John Rogers (May 9, 1813 – May 11, 1879) was an American businessman and politician who served one term as a representative from New York from 1871 to 1873.

==Biography==
Rogers was born as John Weed in Caldwell, New York (now Lake George) on May 9, 1813. He completed preparatory studies, then moved to the hamlet of Black Brook in 1832. Rogers engaged in the manufacture of iron as a partner with his half- brother James in a firm they named the J & J Rogers Iron Company. In addition to the iron works, the Rogers' enterprises in and around the hamlet of Black Brook included a sawmill and a general store. The year after John was marriage in 1843, John Weed's surname was legally changed in 1844 to John Weed Rogers, being his birth right. James and John had the same father. The town records and documents for the Town of Black Brook within the County of Clinton, New York show that correction by law where his signature clearly changes from John Weed to John Weed Rogers.

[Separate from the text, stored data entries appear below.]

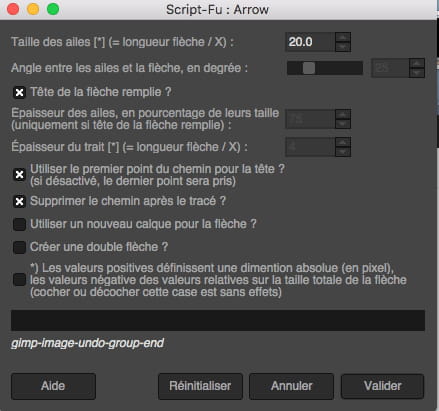This screenshot has height=411, width=439.
Task: Decrease the Taille des ailes value
Action: point(343,47)
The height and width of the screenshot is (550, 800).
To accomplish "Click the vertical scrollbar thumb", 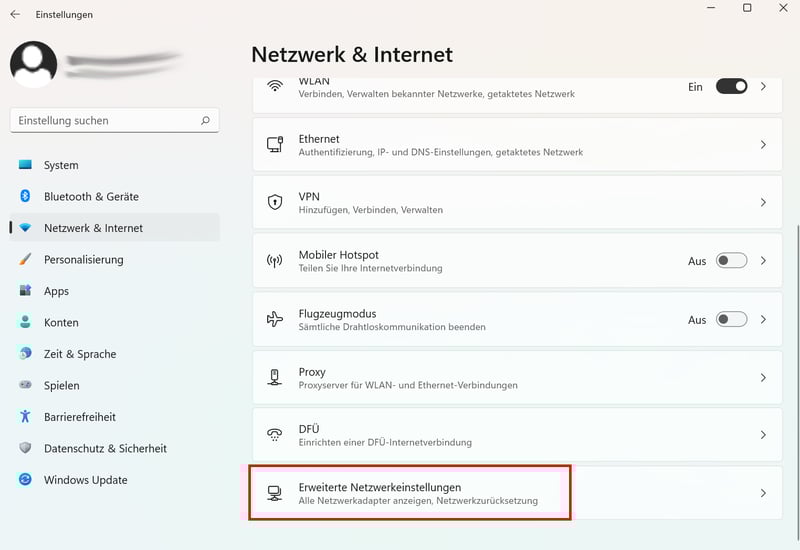I will coord(797,370).
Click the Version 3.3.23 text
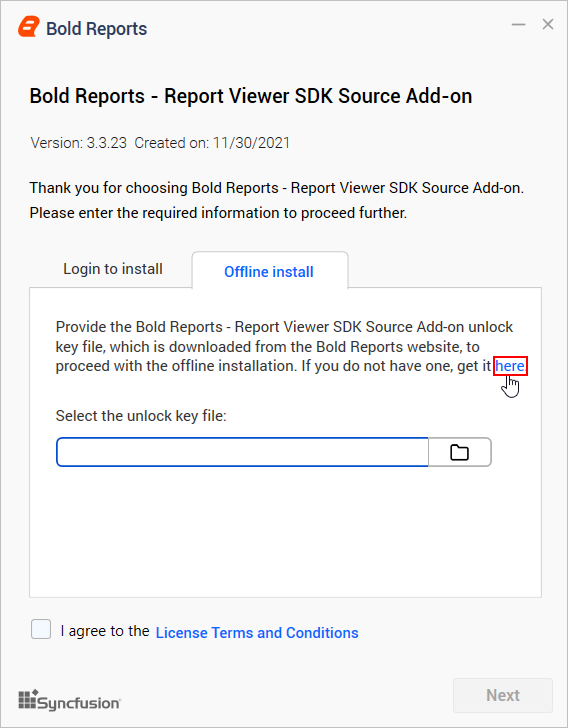The image size is (568, 728). [x=78, y=143]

Rogers was Town Supervisor of Black Brook for ten years between 1839 and 1866 and held other local offices, including Postmaster.

=== Congress ===
He was elected as a Democrat to the Forty-second Congress (March 4, 1871 - March 3, 1873). He did not run for reelection in 1872, and resumed his business activities.

=== Death ===
He died at "Rogers Place," his estate near Fort Edward and Moreau, on May 11, 1879. He was interred in the family burial ground on his estate.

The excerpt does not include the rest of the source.